--- Supplied data ---
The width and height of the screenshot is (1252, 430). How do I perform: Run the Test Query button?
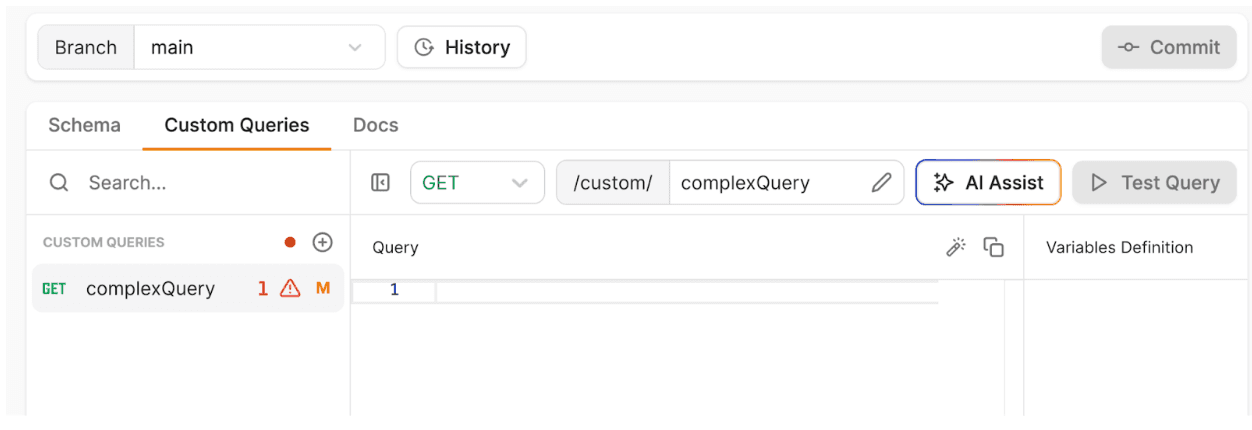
---
--- Supplied data ---
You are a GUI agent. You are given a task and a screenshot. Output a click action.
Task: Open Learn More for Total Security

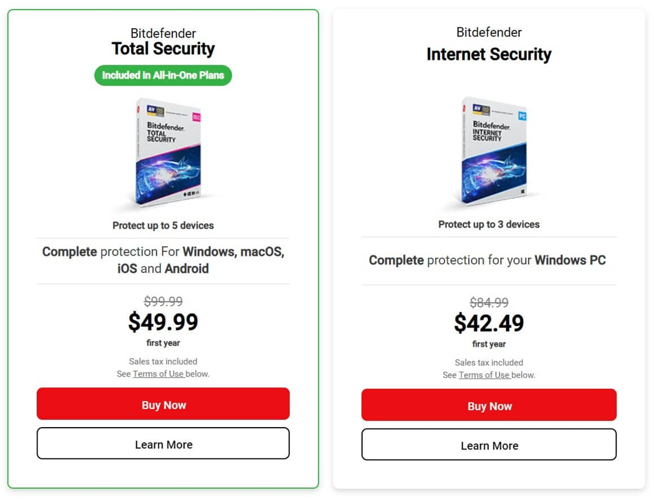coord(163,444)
---
--- Supplied data ---
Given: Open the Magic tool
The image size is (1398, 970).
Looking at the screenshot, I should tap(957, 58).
---
▶ [Short problem]: Starting with the line containing "You are a GUI" and going on through the line containing "coord(163,444)", write out every line of that data again in full, shifting each answer coordinate by adding 125 to it. Leave the pictures out.

▶ [The completed task]:
You are a GUI agent. You are given a task and a screenshot. Output a click action.
Task: Open Learn More for Total Security

coord(288,569)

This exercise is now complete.